■ **TEXT BLOCK**
For Andrew L. Waterhouse, being tasked with wine selection when having drinks with family, friends, or inquisitive journalists is something of an occupational hazard. “It’s just part of the job,” the professor of viticulture and enology at the University of California, Davis, says.
▸ Hometown: Davis, Calif.
▸ Education: Ph.D., synthetic organic chemistry, University of California, Berkeley
▸ Professional highlight: Honorary doctorate from the University of Bordeaux, a school with a wine program that dates back to 1880, the same year the viticulture and enology program started at the University of California
▸ Favorite molecule: Acetaldehyde, which is a key wine oxidation product
▸ Favorite way to enjoy a glass of wine: Barrel sampling with friends
▸ Favorite city: Ljubljana, Slovenia. “The food is wonderful; things are organized; there are many excellent local wines to taste and not too many tourists.”
It’s a good bet that Waterhouse will pick a winning wine. He’s widely respected for his expansive knowledge of wine chemistry and has educated a generation of winemakers during his 26 years teaching in UC Davis’s world-renowned program.
But Waterhouse hasn’t always been a wine connoisseur. With training in natural product synthesis, he started his career at a different school teaching organic chemistry primarily to premed students and researching conformational analysis of polysaccharides. One day, while paging through C&EN on a flight, Waterhouse saw a job posting for an assistant professor of viticulture and enology at UC Davis. He wanted to return to the West Coast, where he went to school, so he applied.
“As soon as I heard I got the job, I started reading,” he remembers. “Professionally, I knew nothing. I was a wine lover, but I had no idea what was in wine, really, other than alcohol.” Now he studies wine’s complex natural products, such as flavonoids. “Winemakers call it chicken wire chemistry,” he says, because the hexagons in the flavonoid structures resemble chicken wire to those untrained in chemistry.
Waterhouse says when he first started at UC Davis he tried to teach organic chemistry to budding winemakers the same way he taught it to premeds. “It didn’t work,” he says. For example, when he taught his students about terpenes—important flavor compounds in certain wines such as Rieslings—he discussed how the compounds undergo acid-catalyzed rearrangement during aging.
“I was showing the students allylic cations forming, rearranging, and eliminating. And it was completely useless to them,” he says. “They have to understand something about terpene chemistry, but they don’t have to understand mechanistic transformations from one terpene to another.” This made Waterhouse completely rethink how he taught chemistry to these students. He needed to talk about chemistry that would be useful in wine making. “That’s why they take classes—they want to understand what’s happening so they can manage it better. It’s a very applied use of chemistry.”
And students of wine chemistry differ from premeds in another way, Waterhouse found. Whether the wine-making students are pursuing bachelor’s, master’s, or doctoral degrees, all approach the subject with passion, Waterhouse says. “When I was teaching organic chemistry to premeds, they had no interest in the subject. They just needed an A. It was a hurdle class for them and they didn’t like it.” That’s not the case with the students he teaches at UC Davis, he says. “They really want to know the information, and they want to know why it is useful.”

■ **GIVEN REQUEST 1**
Write out the lines of the records between the line holding "Screen dimensions: 888x1600" and the line holding "[x=551, y=509]", inclusive.
■ **GIVEN REQUEST 2**
Extend the profile of wine chemist Andrew L. Waterhouse, picking up after its final sentence.
The profile and the records come from unrelated sources.

■ **EXERCISE MATERIAL**
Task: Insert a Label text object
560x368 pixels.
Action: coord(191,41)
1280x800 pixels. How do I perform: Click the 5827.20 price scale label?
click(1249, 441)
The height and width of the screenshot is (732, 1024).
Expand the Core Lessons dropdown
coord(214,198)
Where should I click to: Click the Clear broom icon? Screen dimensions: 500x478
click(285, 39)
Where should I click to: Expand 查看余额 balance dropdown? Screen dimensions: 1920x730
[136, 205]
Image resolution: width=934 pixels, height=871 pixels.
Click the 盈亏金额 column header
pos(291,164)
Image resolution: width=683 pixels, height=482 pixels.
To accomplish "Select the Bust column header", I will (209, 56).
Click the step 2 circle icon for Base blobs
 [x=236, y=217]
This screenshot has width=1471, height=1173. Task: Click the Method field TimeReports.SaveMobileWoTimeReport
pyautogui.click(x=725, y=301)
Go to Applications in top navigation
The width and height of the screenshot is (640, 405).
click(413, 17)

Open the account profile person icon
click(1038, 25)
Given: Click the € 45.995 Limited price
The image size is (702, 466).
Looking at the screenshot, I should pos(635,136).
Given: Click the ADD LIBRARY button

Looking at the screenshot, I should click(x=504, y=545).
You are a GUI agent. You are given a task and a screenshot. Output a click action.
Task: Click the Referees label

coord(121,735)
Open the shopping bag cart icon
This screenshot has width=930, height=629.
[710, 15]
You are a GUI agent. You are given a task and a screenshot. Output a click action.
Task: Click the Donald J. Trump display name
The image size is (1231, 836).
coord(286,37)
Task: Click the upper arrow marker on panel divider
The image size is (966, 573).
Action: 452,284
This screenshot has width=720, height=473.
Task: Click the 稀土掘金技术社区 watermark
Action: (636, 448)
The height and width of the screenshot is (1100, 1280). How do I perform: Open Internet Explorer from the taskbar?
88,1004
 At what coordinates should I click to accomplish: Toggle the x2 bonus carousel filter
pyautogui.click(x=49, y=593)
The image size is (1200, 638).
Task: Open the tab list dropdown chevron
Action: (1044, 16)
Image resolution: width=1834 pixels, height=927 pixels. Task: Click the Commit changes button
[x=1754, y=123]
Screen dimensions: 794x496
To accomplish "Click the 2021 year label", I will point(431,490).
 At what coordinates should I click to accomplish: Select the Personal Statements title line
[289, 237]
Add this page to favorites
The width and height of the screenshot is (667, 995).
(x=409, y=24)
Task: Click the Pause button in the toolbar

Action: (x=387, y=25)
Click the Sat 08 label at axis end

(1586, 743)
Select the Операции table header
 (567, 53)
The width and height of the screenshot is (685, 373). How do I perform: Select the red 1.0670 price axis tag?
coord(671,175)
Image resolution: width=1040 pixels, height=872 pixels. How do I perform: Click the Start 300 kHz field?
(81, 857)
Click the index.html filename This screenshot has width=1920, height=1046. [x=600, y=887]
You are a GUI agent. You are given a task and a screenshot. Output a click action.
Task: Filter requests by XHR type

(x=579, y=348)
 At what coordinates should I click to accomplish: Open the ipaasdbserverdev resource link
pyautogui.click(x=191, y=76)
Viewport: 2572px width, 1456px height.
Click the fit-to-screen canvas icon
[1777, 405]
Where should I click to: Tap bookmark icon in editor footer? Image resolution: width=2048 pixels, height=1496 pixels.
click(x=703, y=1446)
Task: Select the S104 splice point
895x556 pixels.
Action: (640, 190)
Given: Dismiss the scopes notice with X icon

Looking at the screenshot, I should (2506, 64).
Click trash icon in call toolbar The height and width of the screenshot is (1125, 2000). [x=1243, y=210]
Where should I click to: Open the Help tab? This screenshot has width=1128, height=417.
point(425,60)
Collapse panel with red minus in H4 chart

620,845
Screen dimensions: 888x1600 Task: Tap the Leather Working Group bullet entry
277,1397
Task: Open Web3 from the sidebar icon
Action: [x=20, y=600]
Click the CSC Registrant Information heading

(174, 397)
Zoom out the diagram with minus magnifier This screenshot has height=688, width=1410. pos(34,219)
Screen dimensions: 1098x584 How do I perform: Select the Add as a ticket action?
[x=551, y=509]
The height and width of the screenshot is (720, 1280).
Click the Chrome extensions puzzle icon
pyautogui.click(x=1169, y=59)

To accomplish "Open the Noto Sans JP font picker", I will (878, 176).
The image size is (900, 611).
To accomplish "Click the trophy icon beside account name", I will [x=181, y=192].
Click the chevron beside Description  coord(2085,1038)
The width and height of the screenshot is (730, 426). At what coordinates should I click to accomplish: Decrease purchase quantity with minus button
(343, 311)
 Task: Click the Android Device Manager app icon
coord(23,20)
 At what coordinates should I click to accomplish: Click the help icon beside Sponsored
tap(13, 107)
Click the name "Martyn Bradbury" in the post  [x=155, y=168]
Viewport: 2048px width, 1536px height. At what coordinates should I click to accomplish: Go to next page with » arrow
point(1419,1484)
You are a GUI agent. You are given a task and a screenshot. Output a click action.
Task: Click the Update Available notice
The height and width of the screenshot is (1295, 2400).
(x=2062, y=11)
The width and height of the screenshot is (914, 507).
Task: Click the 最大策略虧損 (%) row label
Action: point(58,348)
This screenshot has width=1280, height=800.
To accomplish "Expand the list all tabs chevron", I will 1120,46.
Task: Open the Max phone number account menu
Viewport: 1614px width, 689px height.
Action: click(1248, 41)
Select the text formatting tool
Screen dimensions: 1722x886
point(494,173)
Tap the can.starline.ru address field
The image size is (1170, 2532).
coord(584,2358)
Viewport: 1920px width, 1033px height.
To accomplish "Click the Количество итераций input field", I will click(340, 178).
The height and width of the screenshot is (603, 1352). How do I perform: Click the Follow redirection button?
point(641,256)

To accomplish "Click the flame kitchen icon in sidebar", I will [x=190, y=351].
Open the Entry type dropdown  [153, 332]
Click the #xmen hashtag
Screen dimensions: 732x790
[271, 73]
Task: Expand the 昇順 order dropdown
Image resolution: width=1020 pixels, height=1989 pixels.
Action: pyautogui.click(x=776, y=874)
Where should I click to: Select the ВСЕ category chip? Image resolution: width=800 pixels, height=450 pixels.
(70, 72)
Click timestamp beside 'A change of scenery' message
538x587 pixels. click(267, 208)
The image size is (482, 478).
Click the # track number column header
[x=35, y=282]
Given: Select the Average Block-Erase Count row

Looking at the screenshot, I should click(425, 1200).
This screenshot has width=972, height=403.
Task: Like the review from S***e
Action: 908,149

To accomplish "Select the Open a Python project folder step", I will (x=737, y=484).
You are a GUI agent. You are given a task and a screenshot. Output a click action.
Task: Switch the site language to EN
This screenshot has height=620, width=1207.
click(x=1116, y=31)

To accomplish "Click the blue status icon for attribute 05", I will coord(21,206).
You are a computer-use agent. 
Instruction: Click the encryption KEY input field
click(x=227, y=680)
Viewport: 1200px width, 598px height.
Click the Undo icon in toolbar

■ **WRITTEN RESPONSE 1**
Screen dimensions: 888x1600 Task: Tap the Leather Working Group bullet entry
277,1397
Task: Open Web3 from the sidebar icon
Action: [x=20, y=600]
Click the CSC Registrant Information heading

(174, 397)
Zoom out the diagram with minus magnifier This screenshot has height=688, width=1410. pos(34,219)
Screen dimensions: 1098x584 How do I perform: Select the Add as a ticket action?
[x=551, y=509]

■ **WRITTEN RESPONSE 2**
In 2016, after 25 years as a wine chemist, Waterhouse decided to create a resource for others who might be interested in teaching the subject or for chemists who are just interested in knowing more about the chemistry of wine. Along with Cornell University’s Gavin L. Sacks and the University of Adelaide’s David W. Jeffery, he coauthored “Understanding Wine Chemistry.”
The book, he says, is different from other wine chemistry resources because it focuses on the organic chemistry of wine. “Most of the chemists in the field are analytical chemists, and they’re very good at that, but when they write about it, they focus on analytical issues, such as comparing analytical results with taste and sensory results.” While that’s important, Waterhouse says, he and his coauthors wanted to create a book on the chemical reactions that take place in wine.
“Just by understanding the chemistry you can intervene in very simple ways,” Waterhouse notes. For example, sauvignon blanc wines from New Zealand are known for a guava- and passion-fruit-type aroma, but that fruity note would often be missing after storage. An organic chemist figured out that the aroma arises from an ester that can hydrolyze. Now, New Zealand winemakers keep the sauvignon blanc as cold as they can until it’s bottled and shipped, thus preserving that flavor. “So understanding chemistry is very powerful, even in wine making,” Waterhouse points out.
But, Waterhouse is quick to add, chemistry does not have all the answers. “When I came to Davis, I thought all we have to do is figure out what are the key molecules that are present in great wine. Many people have this idea, and I was not any different. It turns out that there have been a lot of smart people thinking about this for a really long time,” he says.
“What I’ve discovered is that it’s not really just the chemistry that makes wine interesting or valuable. There’s a lot more behind the story of wine than chemistry. I know that might be disappointing for some chemists, but the reality is that people love wine. And people love wine not just because of the way it tastes. They love wine for many reasons,” he says. “When you’re a winemaker one of the key things you have to be able to do is convey a message about your product—a story about yourself or the land or the history of the property. Those things are, in some way, more important to a wine drinker than wine that just tastes good.”